**Short task:** Rewrite the lines of the entries below as a JSON list of strings, with one string per line and no blank lines. Leave the pictures out of your answer.

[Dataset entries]

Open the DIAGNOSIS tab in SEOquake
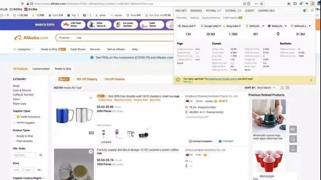This screenshot has width=321, height=180. click(x=196, y=11)
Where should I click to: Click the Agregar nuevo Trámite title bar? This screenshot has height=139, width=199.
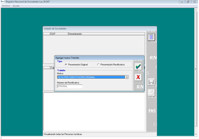(99, 58)
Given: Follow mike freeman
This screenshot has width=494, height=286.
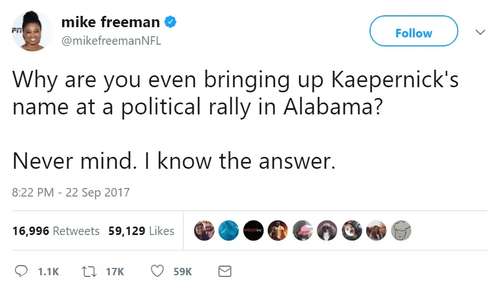Looking at the screenshot, I should click(x=413, y=33).
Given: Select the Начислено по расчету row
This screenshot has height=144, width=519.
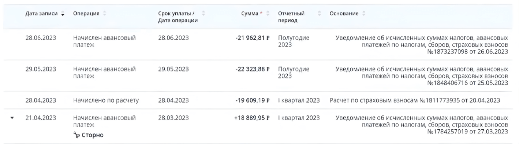Looking at the screenshot, I should click(x=260, y=100).
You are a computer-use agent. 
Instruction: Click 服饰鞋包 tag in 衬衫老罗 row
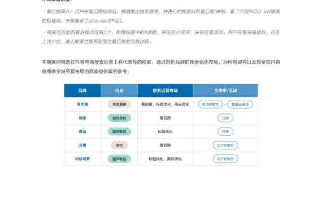(x=119, y=159)
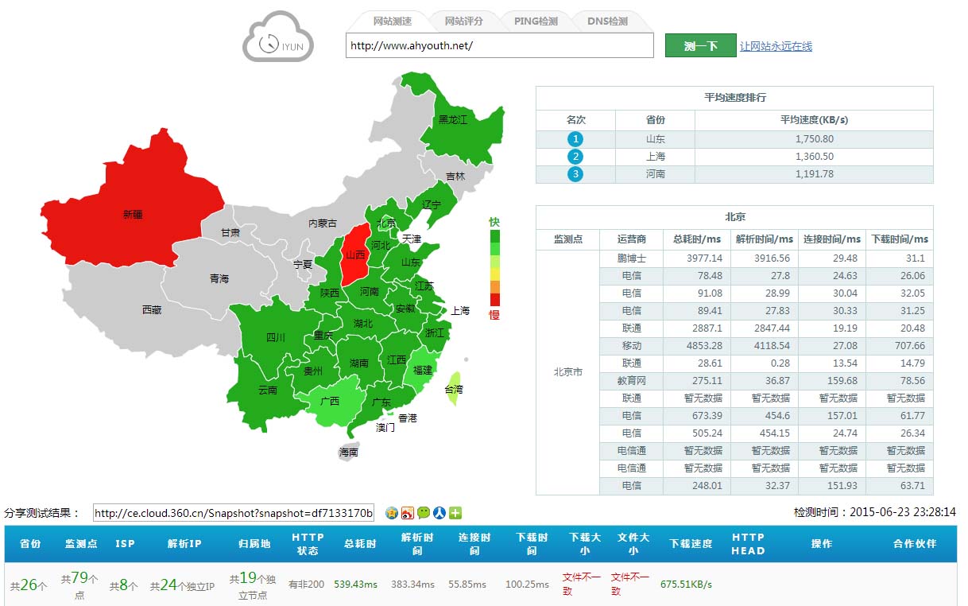The image size is (968, 606).
Task: Open 让网站永远在线 link
Action: pyautogui.click(x=776, y=46)
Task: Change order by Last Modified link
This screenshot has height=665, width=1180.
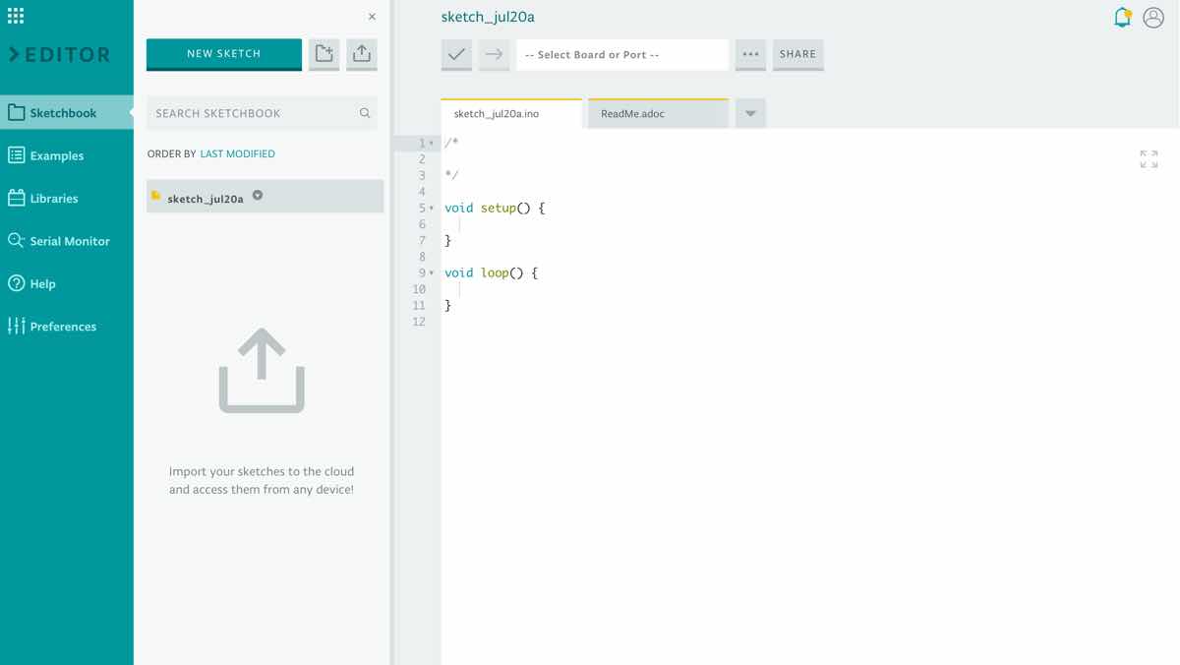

**Reply:**
[
  "Open the DIAGNOSIS tab in SEOquake",
  "This screenshot has width=321, height=180. click(x=196, y=11)",
  "Where should I click to: Click the Agregar nuevo Trámite title bar? This screenshot has height=139, width=199.",
  "(99, 58)",
  "Given: Follow mike freeman",
  "This screenshot has width=494, height=286.",
  "Looking at the screenshot, I should click(x=413, y=33).",
  "Given: Select the Начислено по расчету row",
  "This screenshot has height=144, width=519.",
  "Looking at the screenshot, I should click(x=260, y=100).",
  "You are a computer-use agent. ",
  "Instruction: Click 服饰鞋包 tag in 衬衫老罗 row",
  "(x=119, y=159)",
  "The image size is (968, 606).",
  "Task: Open 让网站永远在线 link",
  "Action: pyautogui.click(x=776, y=46)",
  "Task: Change order by Last Modified link",
  "This screenshot has height=665, width=1180."
]